The records follow. Filter them to the lines that hold "Switch".
========================================================================
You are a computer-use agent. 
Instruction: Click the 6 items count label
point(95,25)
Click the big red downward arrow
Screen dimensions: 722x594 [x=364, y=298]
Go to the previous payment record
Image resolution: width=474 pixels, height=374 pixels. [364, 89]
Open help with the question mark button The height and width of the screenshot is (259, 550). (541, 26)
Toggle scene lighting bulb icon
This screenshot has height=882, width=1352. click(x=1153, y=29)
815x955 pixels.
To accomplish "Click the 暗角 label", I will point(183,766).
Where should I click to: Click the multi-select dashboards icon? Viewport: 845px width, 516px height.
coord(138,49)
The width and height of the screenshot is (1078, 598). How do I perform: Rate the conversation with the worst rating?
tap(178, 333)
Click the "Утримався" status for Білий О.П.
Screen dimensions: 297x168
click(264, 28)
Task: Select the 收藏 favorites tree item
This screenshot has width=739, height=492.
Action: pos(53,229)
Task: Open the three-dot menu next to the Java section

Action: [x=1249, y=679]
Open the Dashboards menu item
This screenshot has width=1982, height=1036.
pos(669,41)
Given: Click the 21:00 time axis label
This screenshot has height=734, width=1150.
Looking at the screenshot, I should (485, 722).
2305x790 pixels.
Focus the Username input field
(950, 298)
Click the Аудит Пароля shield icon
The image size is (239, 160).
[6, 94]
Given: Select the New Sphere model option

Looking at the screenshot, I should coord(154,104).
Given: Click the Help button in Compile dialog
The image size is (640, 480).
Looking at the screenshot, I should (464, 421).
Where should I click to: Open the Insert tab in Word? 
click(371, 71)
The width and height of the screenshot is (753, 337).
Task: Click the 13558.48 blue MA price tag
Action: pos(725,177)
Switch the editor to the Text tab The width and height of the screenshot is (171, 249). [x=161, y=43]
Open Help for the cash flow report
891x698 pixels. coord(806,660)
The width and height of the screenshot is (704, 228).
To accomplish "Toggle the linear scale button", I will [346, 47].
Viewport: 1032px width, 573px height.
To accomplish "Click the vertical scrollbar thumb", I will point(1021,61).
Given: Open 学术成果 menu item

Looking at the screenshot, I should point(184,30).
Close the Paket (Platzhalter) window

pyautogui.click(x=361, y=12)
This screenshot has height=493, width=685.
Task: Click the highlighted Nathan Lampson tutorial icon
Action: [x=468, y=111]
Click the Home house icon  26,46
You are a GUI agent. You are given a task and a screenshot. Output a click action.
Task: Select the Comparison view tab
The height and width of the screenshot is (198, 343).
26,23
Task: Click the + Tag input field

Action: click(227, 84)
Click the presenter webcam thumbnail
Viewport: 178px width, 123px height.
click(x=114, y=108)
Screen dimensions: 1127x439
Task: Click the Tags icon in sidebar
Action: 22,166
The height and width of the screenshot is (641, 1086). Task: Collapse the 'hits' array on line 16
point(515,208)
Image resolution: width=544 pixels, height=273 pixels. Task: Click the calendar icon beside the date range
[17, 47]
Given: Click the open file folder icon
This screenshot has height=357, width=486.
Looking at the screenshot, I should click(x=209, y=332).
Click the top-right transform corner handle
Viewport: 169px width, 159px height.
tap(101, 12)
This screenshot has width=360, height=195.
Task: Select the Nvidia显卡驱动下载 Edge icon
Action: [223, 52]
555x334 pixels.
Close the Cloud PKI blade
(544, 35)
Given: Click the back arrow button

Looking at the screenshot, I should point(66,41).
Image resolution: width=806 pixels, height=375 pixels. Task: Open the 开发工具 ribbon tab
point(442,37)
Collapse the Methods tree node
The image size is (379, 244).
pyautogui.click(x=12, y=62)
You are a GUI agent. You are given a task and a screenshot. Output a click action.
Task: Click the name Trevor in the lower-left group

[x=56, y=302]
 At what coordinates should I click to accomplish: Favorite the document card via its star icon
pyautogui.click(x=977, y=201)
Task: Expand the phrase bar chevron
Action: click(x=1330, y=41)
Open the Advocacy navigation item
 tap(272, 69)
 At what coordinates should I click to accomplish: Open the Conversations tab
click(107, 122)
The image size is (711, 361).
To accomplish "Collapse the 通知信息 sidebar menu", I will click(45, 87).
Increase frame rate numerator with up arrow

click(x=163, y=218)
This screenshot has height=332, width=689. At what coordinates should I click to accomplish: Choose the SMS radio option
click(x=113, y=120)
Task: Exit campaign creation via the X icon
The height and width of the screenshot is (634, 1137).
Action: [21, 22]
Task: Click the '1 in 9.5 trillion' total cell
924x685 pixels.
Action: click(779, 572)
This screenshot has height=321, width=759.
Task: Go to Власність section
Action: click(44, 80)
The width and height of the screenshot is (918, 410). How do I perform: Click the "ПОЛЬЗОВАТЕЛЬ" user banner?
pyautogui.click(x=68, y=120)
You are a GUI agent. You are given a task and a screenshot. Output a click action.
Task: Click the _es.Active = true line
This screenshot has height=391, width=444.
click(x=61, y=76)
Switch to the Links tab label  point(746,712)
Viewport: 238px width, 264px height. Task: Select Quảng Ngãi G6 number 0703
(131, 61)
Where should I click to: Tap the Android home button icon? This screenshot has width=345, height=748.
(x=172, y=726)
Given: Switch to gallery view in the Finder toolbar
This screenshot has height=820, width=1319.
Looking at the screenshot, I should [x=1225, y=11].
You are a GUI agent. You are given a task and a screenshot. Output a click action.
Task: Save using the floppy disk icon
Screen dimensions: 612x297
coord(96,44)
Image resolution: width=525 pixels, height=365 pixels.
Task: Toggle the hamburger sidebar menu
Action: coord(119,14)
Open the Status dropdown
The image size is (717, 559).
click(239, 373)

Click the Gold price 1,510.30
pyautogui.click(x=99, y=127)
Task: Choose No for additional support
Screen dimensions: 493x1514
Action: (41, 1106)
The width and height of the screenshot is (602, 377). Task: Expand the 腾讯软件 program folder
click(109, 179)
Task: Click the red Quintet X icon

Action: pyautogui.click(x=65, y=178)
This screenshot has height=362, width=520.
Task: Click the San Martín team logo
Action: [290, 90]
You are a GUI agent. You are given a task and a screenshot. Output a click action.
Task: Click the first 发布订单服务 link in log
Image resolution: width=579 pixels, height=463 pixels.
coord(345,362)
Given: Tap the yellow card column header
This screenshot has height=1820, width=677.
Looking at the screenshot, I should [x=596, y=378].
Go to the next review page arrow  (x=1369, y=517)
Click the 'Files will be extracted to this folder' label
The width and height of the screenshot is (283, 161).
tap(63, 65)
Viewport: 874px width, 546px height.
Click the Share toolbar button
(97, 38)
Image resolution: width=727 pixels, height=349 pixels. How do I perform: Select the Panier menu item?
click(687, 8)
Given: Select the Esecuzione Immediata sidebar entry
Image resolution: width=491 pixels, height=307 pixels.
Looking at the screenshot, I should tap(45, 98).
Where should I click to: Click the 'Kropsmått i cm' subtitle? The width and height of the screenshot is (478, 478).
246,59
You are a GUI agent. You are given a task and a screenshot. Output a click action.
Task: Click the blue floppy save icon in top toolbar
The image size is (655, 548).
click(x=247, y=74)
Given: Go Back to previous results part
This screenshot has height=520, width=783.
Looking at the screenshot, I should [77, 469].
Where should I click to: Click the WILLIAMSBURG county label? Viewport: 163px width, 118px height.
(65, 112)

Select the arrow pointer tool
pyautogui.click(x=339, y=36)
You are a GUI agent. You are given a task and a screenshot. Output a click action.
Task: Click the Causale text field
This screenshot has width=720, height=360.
========================================================================
- **Response area**:
Switch the editor to the Text tab The width and height of the screenshot is (171, 249). [x=161, y=43]
Switch to the Links tab label  point(746,712)
Given: Switch to gallery view in the Finder toolbar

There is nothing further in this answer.